Killing the Golden Goose

The state of Delaware derives a huge percentage of its annual budget from corporate franchise taxes.

In 2024, for example, franchise taxes are projected to provide $1,648.8 million of its total operating revenues of $6,046.8 million for Fiscal Year 2024, or 27.27% of Delaware’s entire budget. Any material diminution in those franchise taxes could be catastrophic for the state and would likely trigger increased taxes on its residents.

More than 100 years ago, New Jersey was the undisputed leader in new business formations.

And then Woodrow Wilson, as governor of New Jersey, bowed to pressures from interest groups and put a stop to those successes by outlawing holding companies. This allowed Delaware to come from behind and become the incorporation champion.

It seems we may be witnessing another paradigm shift – one spurred by Delaware’s upcoming “Woodrow Wilson” moment.

As many states have closely modeled their corporate statutes to borrow from the best parts of the DGCL, and given the tendency of many courts to look to Delaware’s body of case law for precedent, a higher percentage of founders may start opting for home state formation rather than risk losing control over their corporations due to the changes SB 313 will bring.

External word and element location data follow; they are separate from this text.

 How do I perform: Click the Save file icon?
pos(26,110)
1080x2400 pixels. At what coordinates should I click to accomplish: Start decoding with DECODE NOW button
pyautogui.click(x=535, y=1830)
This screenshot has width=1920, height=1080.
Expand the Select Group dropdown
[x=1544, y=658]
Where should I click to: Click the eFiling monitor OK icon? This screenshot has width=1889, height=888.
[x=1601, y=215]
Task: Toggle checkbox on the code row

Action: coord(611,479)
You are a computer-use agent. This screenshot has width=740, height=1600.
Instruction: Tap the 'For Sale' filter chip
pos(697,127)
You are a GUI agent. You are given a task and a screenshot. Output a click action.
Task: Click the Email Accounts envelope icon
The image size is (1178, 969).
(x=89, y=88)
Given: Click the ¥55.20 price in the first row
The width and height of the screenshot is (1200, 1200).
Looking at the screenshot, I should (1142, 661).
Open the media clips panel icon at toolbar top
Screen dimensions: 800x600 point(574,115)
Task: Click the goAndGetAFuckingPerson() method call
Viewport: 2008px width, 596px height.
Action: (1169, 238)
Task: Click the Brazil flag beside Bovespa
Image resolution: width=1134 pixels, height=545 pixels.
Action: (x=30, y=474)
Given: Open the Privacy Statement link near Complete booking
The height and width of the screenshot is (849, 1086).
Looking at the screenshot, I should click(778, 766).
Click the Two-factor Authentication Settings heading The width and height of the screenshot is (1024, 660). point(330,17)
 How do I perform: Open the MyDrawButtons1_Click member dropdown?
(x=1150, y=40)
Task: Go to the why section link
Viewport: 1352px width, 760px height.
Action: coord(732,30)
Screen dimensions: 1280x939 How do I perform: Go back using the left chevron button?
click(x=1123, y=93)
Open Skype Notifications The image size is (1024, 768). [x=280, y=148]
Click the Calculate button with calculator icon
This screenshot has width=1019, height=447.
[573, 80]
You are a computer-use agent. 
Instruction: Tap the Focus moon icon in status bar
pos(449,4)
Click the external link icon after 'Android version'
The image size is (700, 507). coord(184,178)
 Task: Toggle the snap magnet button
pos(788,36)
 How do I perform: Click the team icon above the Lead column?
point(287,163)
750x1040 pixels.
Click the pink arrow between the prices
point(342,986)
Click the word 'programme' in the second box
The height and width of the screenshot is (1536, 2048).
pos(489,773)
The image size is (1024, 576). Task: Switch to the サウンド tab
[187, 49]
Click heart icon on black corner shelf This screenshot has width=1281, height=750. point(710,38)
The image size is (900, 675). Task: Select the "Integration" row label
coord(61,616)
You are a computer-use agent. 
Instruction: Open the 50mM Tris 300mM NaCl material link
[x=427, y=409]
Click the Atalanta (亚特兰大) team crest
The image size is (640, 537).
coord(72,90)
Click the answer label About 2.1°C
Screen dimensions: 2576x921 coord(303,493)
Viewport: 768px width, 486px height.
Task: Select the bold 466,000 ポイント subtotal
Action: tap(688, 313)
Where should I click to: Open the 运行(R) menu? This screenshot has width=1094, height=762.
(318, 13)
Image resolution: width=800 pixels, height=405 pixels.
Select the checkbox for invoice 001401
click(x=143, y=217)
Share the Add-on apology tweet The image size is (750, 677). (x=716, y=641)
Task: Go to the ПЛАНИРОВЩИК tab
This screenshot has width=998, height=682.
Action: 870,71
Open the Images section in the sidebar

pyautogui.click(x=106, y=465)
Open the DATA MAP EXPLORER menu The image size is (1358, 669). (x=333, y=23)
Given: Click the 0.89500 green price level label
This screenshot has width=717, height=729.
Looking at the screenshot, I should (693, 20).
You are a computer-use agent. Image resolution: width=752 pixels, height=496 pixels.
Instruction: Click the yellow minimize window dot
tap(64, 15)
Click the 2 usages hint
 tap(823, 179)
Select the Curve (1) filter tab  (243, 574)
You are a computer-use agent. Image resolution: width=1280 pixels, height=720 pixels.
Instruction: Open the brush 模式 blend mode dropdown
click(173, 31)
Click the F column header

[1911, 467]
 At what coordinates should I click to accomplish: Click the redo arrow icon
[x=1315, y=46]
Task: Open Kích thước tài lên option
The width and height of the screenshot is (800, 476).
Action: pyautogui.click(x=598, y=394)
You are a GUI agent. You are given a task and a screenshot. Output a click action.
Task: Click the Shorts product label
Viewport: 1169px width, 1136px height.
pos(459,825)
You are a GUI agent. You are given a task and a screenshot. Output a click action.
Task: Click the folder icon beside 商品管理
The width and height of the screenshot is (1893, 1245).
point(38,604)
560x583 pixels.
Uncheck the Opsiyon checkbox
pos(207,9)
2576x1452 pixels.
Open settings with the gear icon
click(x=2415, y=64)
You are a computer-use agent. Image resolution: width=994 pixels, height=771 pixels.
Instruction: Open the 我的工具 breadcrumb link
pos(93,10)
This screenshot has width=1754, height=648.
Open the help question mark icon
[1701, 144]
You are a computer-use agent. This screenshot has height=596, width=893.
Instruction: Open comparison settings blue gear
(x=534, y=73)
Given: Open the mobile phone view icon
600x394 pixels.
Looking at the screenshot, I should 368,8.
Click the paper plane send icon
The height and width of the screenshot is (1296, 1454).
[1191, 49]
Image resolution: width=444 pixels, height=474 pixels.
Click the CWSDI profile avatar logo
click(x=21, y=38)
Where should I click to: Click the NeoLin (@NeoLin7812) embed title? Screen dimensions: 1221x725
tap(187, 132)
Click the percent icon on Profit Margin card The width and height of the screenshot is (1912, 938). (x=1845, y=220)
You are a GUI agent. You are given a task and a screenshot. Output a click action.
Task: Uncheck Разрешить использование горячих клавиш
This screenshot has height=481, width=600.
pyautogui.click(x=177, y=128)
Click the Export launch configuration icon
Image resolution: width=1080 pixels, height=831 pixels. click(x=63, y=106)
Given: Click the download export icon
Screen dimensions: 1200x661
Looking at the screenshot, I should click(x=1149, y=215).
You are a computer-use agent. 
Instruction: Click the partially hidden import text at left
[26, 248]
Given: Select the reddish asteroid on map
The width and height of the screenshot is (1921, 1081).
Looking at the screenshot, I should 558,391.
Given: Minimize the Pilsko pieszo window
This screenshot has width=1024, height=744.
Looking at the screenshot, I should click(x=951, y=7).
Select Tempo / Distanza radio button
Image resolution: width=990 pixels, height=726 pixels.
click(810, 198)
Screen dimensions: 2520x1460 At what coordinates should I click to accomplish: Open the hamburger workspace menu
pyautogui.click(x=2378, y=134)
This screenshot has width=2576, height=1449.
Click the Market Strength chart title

State, business, and bar association leaders across the country should watch carefully and think about how to capitalize on this pending blunder by the Delaware General Assembly - i.e., how to position their states as preferred corporate domiciles.

One tagline might be – “Our corporations aren’t just LLCs by a different name,” or “Our corporations still have independent boards of directors.” 

Ok, those are weak, but send them off to the marketing folks. They’ll know what to do.